--- START GIVEN INFORMATION ---

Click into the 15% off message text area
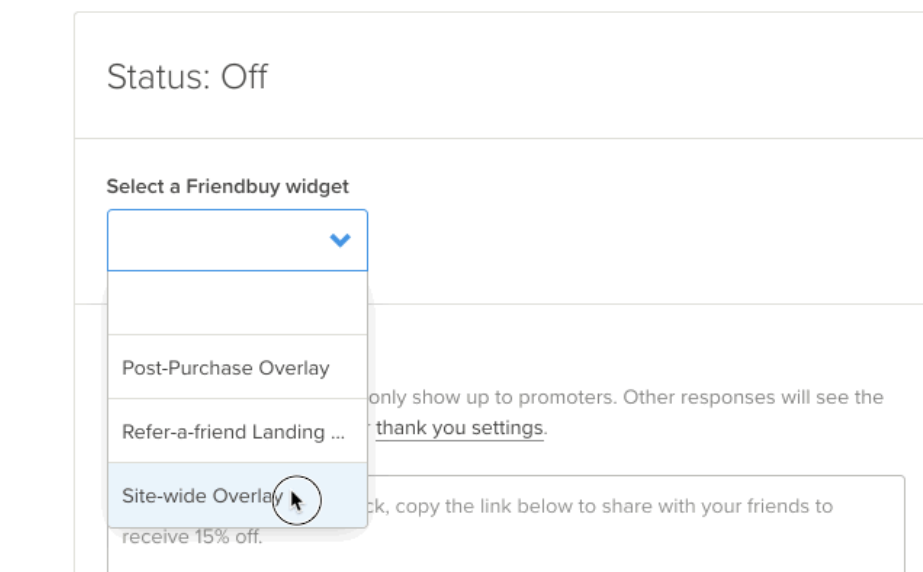 click(x=640, y=522)
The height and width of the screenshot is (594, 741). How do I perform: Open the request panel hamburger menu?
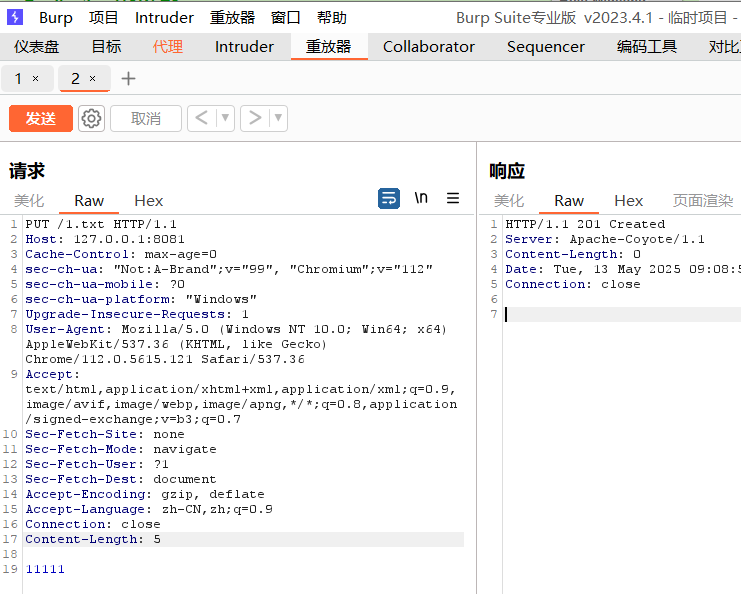pos(453,198)
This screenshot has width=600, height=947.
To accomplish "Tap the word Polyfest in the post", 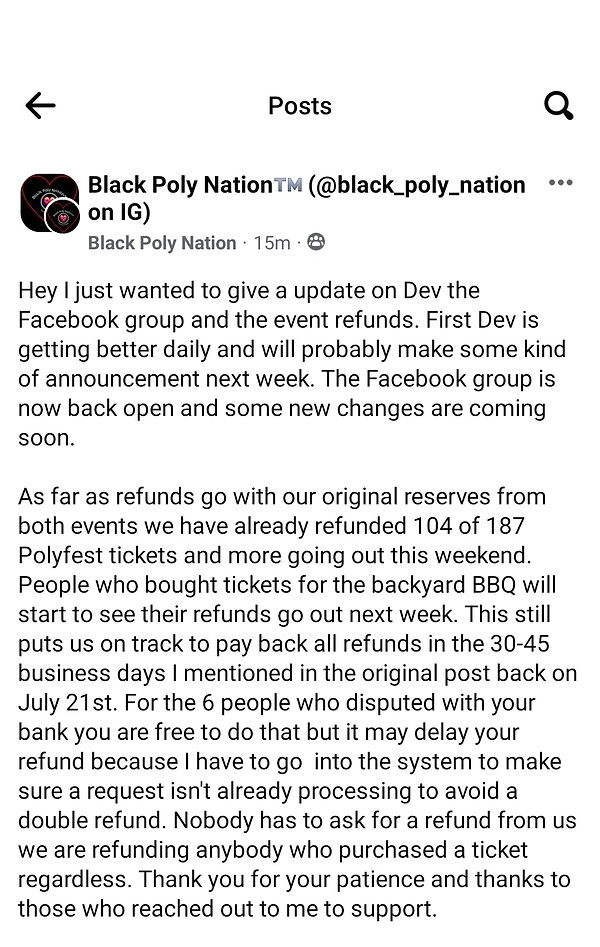I will tap(60, 556).
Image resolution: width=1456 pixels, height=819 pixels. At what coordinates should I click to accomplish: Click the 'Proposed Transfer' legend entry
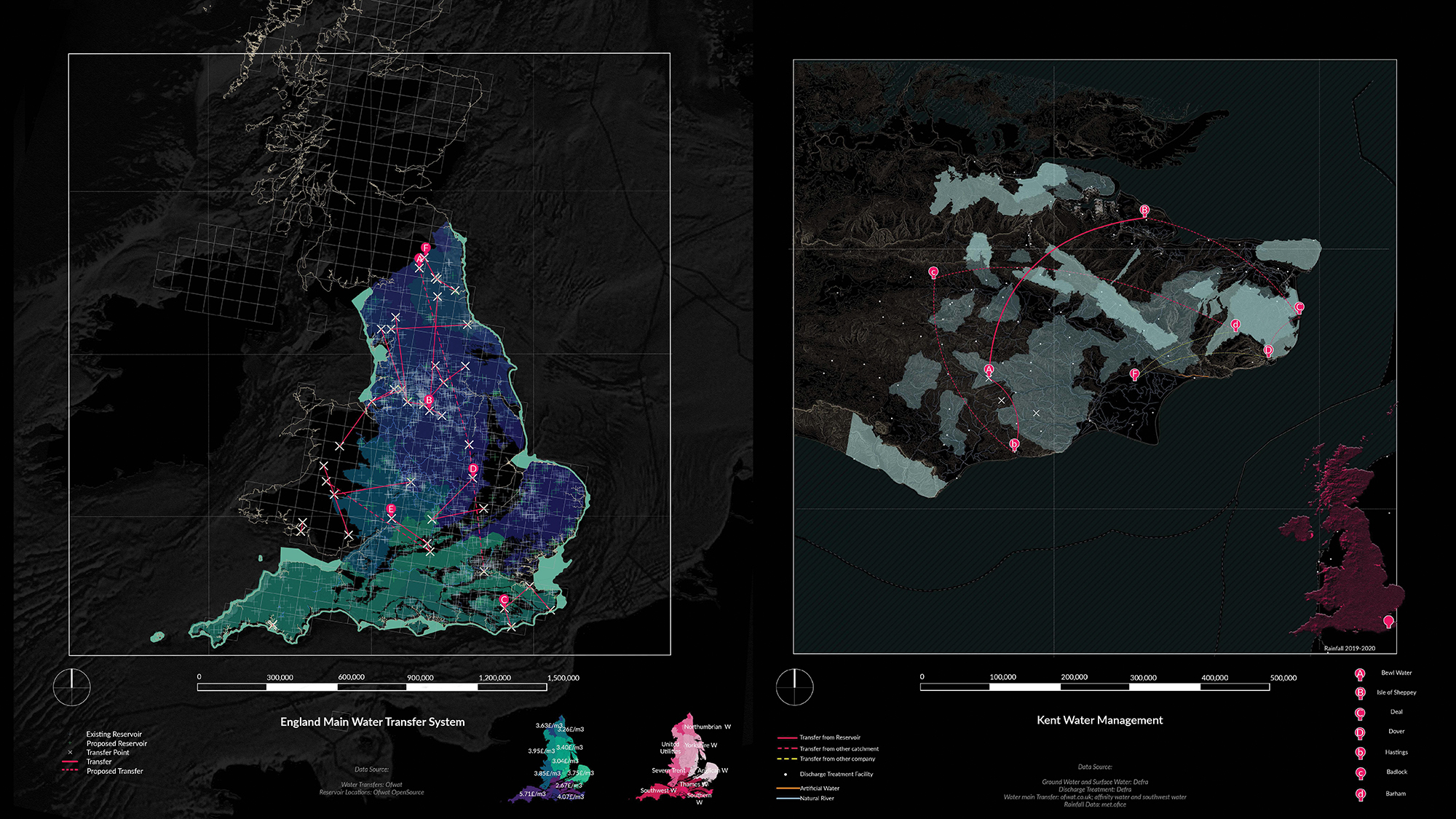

--- END GIVEN INFORMATION ---

OBJECTIVE: State the number of lines in the records that contain the word "height", and give only that number.

OUTPUT FOR THIS TASK: 3